[Aim 1] Using the thread about calculating real time from ticks below, decide whether each statement agrees with it: (a) the device was started at 12:39; (b) the reply says calibration of the RTC crystal is already implemented in the SDK; (c) the poster considers a GPS module somewhat expensive for this purpose. Answer each with yes or no, and quote the deciding words of the thread.
[Aim 2]
Answer these questions from the thread about calculating real time from ticks below.
(a) What was the real time when the poster checked?
(b) How many seconds did the log show at that moment?
(c) According to the reply, what is not exactly time?

[Page text]
>> Start

Calculation of real time

Hi,
I am trying to calculate the real time using ticks. My idea was, that I know real time of some tick. For example, I know, that tick 0 is 10:00. I expected that one milisecond = one tick. After approx. 7 hours is time delayed for 12 minutes. (At this moment I have in the log 26 015 s → 433 minutes. I started the device at 12:39. 12:39 + 433minutes = 19:52, but the real time is 20:04) Is it possible? Is possible that every tick takes different time?
Does exist any other method how to calculate real time? Probably it is possible to use GPS module, but is little bit expensive for this function :wink:

Thanks a lot for any idea!

Yes is it possible, bc_tick is not exactly time. Crystal for rtc must be calibrated, but we haven’t implemented in sdk for now.

>> End

[Information shown]
>> Start

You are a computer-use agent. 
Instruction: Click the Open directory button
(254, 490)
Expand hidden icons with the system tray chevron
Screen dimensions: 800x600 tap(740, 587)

>> End

[Task solution 1]
(a) Yes: "I started the device at 12:39."
(b) No: "Crystal for rtc must be calibrated, but we haven’t implemented in sdk for now."
(c) Yes: "but is little bit expensive for this function"

[Task solution 2]
(a) 20:04
(b) 26 015 s
(c) bc_tick